##### 提供テキスト #####

GW恒例の遠征。
一日目は、みちのく120山の一座、湯ノ沢岳に登ってきました。
湯ノ沢岳は庄内平野の南にある山で、鳥海山や月山の展望台とのこと。
どんな山なのか楽しみです。
それでは行ってみましょう!
庄内あさひインター近くから山手へと入っていくと未舗装の林道がある。
狭いがよく整備された林道なので普通車でも問題なく走れるだろう。
砂防ダム前が駐車場になっている。
さらに先へ進むことも可能だが、道が悪くなるし耕作地もある。
地元住民の邪魔になるので入らないほうがよいだろう。
というわけで、砂防ダム前に車を駐め橋をわたって入山する。
橋の袂にはお社があり旅人の安全を見守っている。
「行ってくるっぺ!」
最初は耕作地の中を行く。
開拓記念碑が誇らしげに設置されている一方で、耕作されていない場所も散見され寂しい気持ちになった。
集落から離れた不便な場所だし、それも仕方がないのか。
春の花がお出迎え。
「かわいいっぺ♪」
耕作されずとも自然の花は元気いっぱいに咲いていた。
幅広の道は登山道というより林道っぽい。
昔は林業などで車両が入ってくることもあったのかもしれない。
なんと、車がいた!
まだ現役の車道だった。
数台の駐車スペースと展開所がある。
登山道としてはここは一合目にあたる。
一合目から先は完全に登山道となる。
さっそく急な登りが始まった。
「権現ブナ」と名付けられた捻くれた姿のブナがあった。
なぜこんな姿になってしまったのか。
「権現っていうよりタコだっぺ。大王蛸」

##### この課題の入力 #####

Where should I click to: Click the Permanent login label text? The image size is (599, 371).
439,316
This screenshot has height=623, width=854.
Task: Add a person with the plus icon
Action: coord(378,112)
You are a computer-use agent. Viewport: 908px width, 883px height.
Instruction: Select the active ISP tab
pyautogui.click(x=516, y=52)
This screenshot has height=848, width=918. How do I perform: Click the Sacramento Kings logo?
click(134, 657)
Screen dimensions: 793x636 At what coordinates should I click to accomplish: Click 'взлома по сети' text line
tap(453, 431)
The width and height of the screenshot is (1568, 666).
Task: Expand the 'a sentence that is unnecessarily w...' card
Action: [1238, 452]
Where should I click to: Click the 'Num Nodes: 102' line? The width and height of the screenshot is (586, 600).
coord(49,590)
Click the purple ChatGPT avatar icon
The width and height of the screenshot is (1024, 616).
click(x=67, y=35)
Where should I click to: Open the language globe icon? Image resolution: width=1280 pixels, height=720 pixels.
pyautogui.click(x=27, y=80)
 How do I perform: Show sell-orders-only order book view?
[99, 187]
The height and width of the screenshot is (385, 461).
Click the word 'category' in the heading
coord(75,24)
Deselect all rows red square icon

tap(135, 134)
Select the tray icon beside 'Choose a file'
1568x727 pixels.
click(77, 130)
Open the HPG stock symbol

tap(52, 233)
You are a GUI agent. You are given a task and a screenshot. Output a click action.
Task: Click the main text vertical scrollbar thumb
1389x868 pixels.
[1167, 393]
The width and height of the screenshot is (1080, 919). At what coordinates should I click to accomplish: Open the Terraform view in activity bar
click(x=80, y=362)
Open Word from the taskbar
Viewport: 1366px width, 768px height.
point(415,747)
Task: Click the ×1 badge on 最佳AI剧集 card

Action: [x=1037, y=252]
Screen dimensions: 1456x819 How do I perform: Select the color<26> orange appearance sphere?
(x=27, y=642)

#####

◆ 取り組む課題
A: 湯ノ沢岳の登山記を、最初から最後まで一字一句違えずに打ち直してください。
B: 行のうち「Open Word from the taskbar」を含む行から始め、最後の行まで、指示文も含めて書き直してください。その際、回答にある座標の数値はすべて0.2倍し、四捨五入で整数にしてください（0.5は切り上げ）。出力はこの範囲の行だけとします。

◆ 回答一覧
A:
GW恒例の遠征。
一日目は、みちのく120山の一座、湯ノ沢岳に登ってきました。
湯ノ沢岳は庄内平野の南にある山で、鳥海山や月山の展望台とのこと。
どんな山なのか楽しみです。
それでは行ってみましょう!
庄内あさひインター近くから山手へと入っていくと未舗装の林道がある。
狭いがよく整備された林道なので普通車でも問題なく走れるだろう。
砂防ダム前が駐車場になっている。
さらに先へ進むことも可能だが、道が悪くなるし耕作地もある。
地元住民の邪魔になるので入らないほうがよいだろう。
というわけで、砂防ダム前に車を駐め橋をわたって入山する。
橋の袂にはお社があり旅人の安全を見守っている。
「行ってくるっぺ!」
最初は耕作地の中を行く。
開拓記念碑が誇らしげに設置されている一方で、耕作されていない場所も散見され寂しい気持ちになった。
集落から離れた不便な場所だし、それも仕方がないのか。
春の花がお出迎え。
「かわいいっぺ♪」
耕作されずとも自然の花は元気いっぱいに咲いていた。
幅広の道は登山道というより林道っぽい。
昔は林業などで車両が入ってくることもあったのかもしれない。
なんと、車がいた!
まだ現役の車道だった。
数台の駐車スペースと展開所がある。
登山道としてはここは一合目にあたる。
一合目から先は完全に登山道となる。
さっそく急な登りが始まった。
「権現ブナ」と名付けられた捻くれた姿のブナがあった。
なぜこんな姿になってしまったのか。
「権現っていうよりタコだっぺ。大王蛸」

B:
Open Word from the taskbar
Viewport: 1366px width, 768px height.
point(83,149)
Task: Click the ×1 badge on 最佳AI剧集 card

Action: [x=207, y=50]
Screen dimensions: 1456x819 How do I perform: Select the color<26> orange appearance sphere?
(x=5, y=128)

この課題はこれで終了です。